Enabling Legal Capacity Through Decision-Making Support.

Led by Dr Jill Craigie, this project will critically examine decision-making support as a strategy for jointly satisfying the two fundamental imperatives of protection and respect. It has a particular focus on intellectual disability and autism.

Support and Independence in the Community.

Dr Hanna Kienzler leads this project using multi-site ethnography to explore the diverse meaning of (and barriers to) independence, community and support for persons with mental problems across socio-cultural contexts in Ghana, the occupied Palestinian territory, and England.

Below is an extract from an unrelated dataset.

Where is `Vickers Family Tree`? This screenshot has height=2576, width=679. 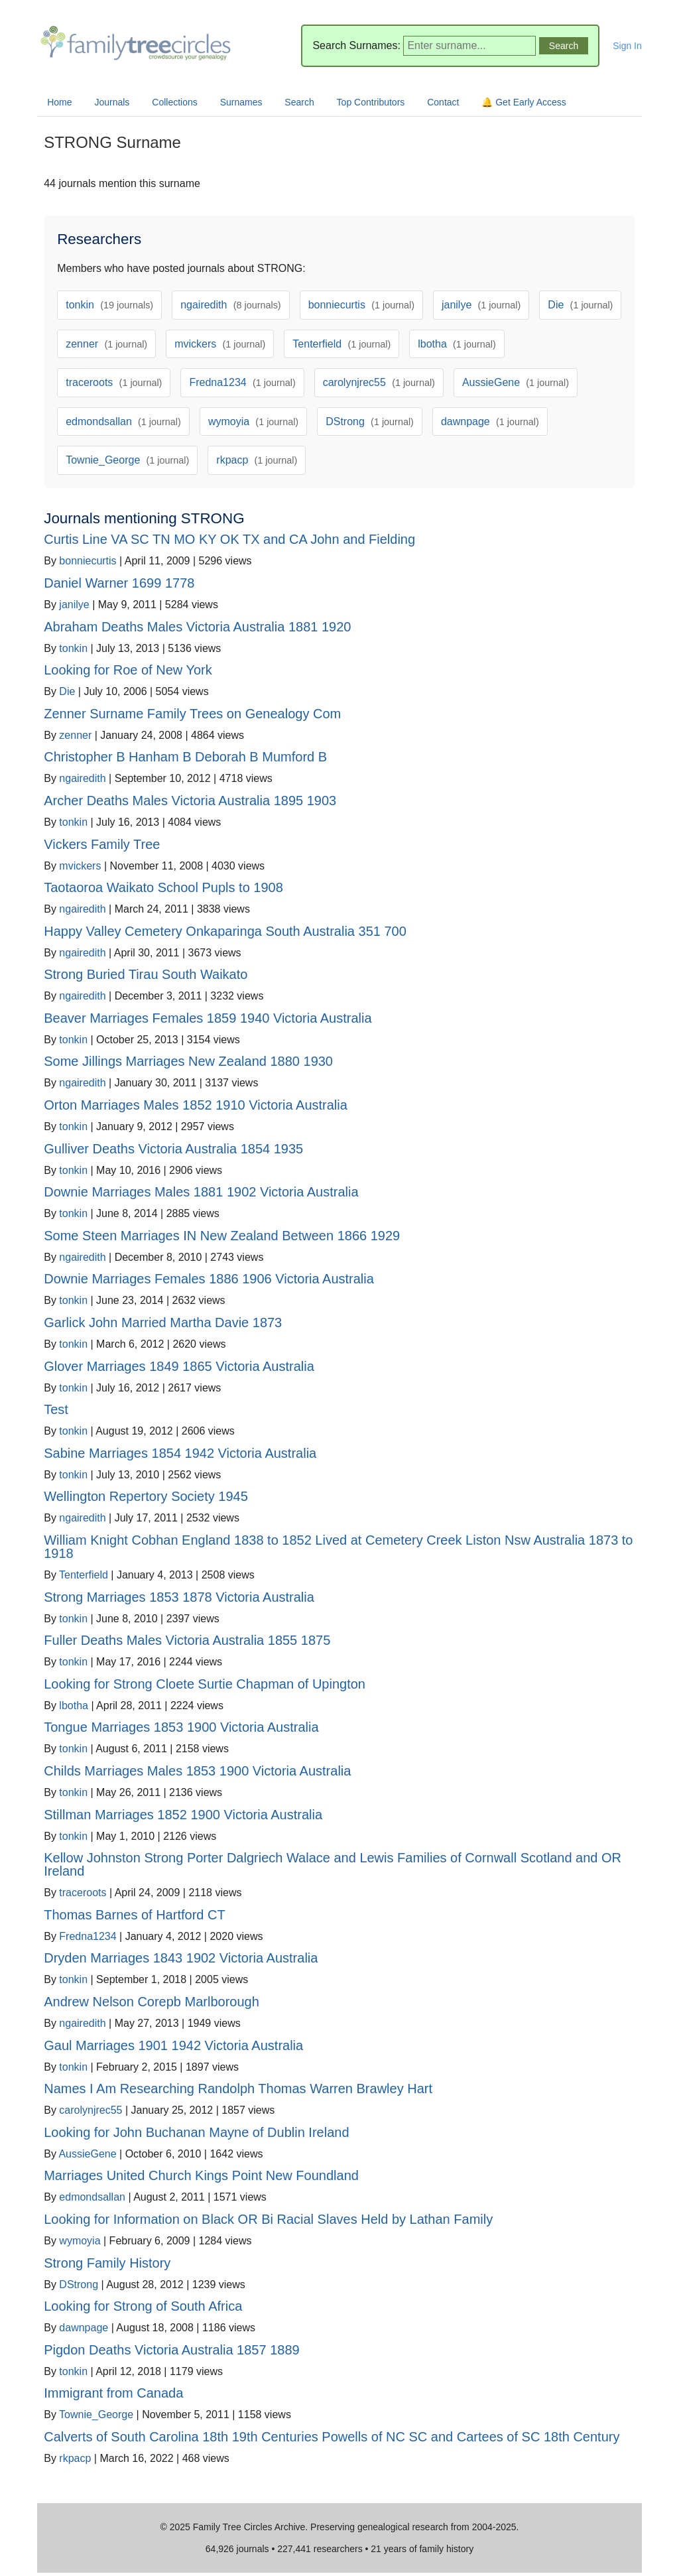 Vickers Family Tree is located at coordinates (102, 844).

Supporting Advance Directives.

Supported decision-making must be tailored to persons with diverse mental disorders in diverse socio-cultural contexts. This work, led by Dr Gareth Owen and Dr Tania Gergel, will focus on Bipolar Affective Disorder and the real-life implementation of advance directives as persons with Bipolar strive to provide guidance for their own treatment.

Insight.

Professor Wayne Martin leads a project considering the role of ‘insight’ in mental health care, a key concept when it comes to treatment decisions. How can a person who lacks awareness that they are unwell competently assess treatment options for an illness they do not recognise, and what legal guidelines should frame decisions on coercive treatments?

Decision-making and Metacognition.

This project will link decision-making ability to the related concept of metacognition and will use cognitive neuroscience methods to inform questions around decision-making ability and support. This research is led by Professor Anthony David.

Contested Assessment.

This project will consider the legal and clinical evidence that makes the assessment of decision-making capacity in a proportion of cases contested or hard. It aims to advance satisfactory resolutions and educational interventions. This research is led by Dr Gareth Owen and barrister/academic Alex Ruck Keene.